While published evidence to date suggests that capnography monitoring during GEP reduces the incidence of hypoxemia, the association of capnography monitoring with incidence of adverse outcomes when these procedures are performed with sedation has been insufficiently studied. Thus, the aims of this analysis were to estimate the incidence of pharmacological rescue events and death as assessed upon discharge from an inpatient or outpatient hospitalization during which GEP was performed with sedation, separately, for matched patients with and without capnography monitoring using an administrative database.
This was a retrospective analysis of patient data (January 2008 to December 2013) from the Premier Healthcare database (Premier Inc., Charlotte, North Carolina), a privately owned administrative database that is one of the largest hospital-level resource utilization and economic databases in the United States, representing approximately 13% of inpatient hospitalizations annually . Discharge-level data includes information on patient and provider characteristics, International Classification of Diseases 9th revision Clinical Modification (ICD-9-CM) diagnosis and procedure codes, hospital resource utilization such as specific device usage, medications and laboratory services, discharge disposition (including death), and charges/cost data on all entries. Outcomes for this study were selected based on sedation-related adverse events that could be discretely identified within this retrospective administrative database, and included administration of reversal agents naloxone and/or flumazenil administered on the day of the GEP procedure, and mortality.

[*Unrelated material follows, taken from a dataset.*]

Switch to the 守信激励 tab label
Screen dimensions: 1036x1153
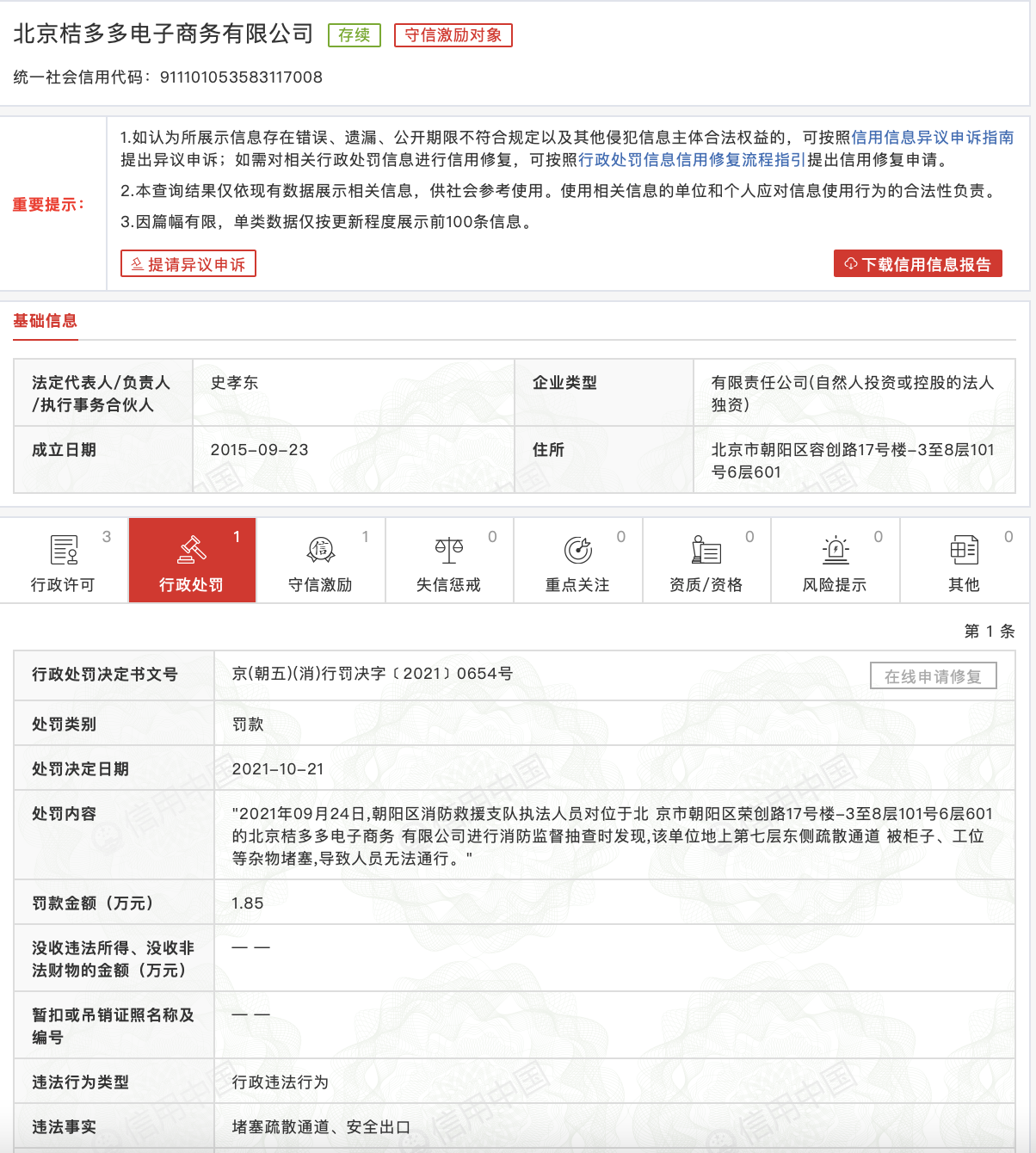320,585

Mortality was assessed by identification of patients who were deceased upon hospital discharge. Due to the nature of the retrospective administrative database, causality of mortality cannot be inferred; rather, our intent was to describe the association between GEP under sedation and death at discharge in propensity-matched patient populations.
Data within the Premier database are de-identified in accordance with the Health Insurance Portability and Accountability Act (HIPAA). Per United States Title 45 CFR (Code of Federal Regulations) Part 46.101, institutional review board (IRB) approval for this study was not required under the exemption that this research involved the study of existing data and that the information was recorded in such a manner that the subjects could not be identified, directly or through identifiers linked to the subjects.

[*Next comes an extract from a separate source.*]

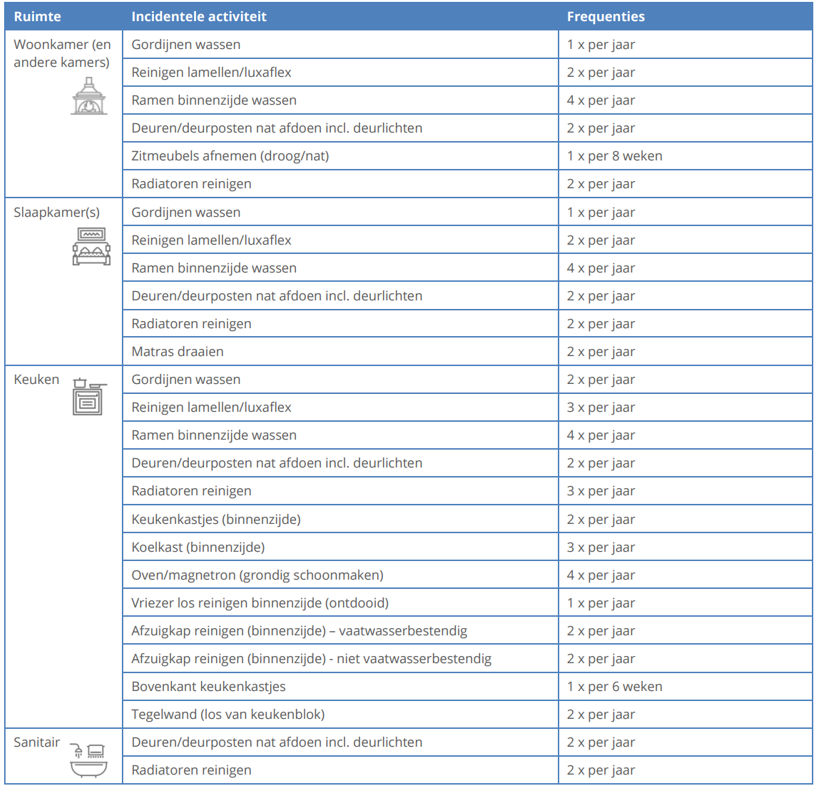Screen dimensions: 815x787
Task: Select the Matras draaien activity
Action: [x=177, y=352]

Patients were included in the analysis if they were medical inpatients or any outpatients undergoing diagnostic and procedural EGD, ERCP, or colonoscopy as identified using a combination of CPT/ICD-9 codes (see Additional file 1: Table S1). Patients with documentation of sedative medications (propofol, fentanyl, diazepam, meperidine, midazolam, and morphine) were included, while patients who received an inhaled anesthesia agent (isoflurane, desflurane, and sevoflurane) on the procedure day were excluded (Fig. 1). Patients who were monitored with capnography and oximetry were identified using medical and surgical supply or respiratory supply billing data indicating that a capnography and/or oximetry sensor was used on and 1-day post-procedure (see Additional file 2: Table S2 for a list of capnography sensor supply codes). For description of the overall population, patients were grouped into four mutually exclusive categories: (1) SpO2 only, (2) capnography only, (3) SpO2 with capnography, and (4) neither SpO2 nor capnography. For the statistical analyses described below, patients were grouped into two mutually exclusive categories: capnography (with and without SpO2) and SpO2 only (see Fig. 1).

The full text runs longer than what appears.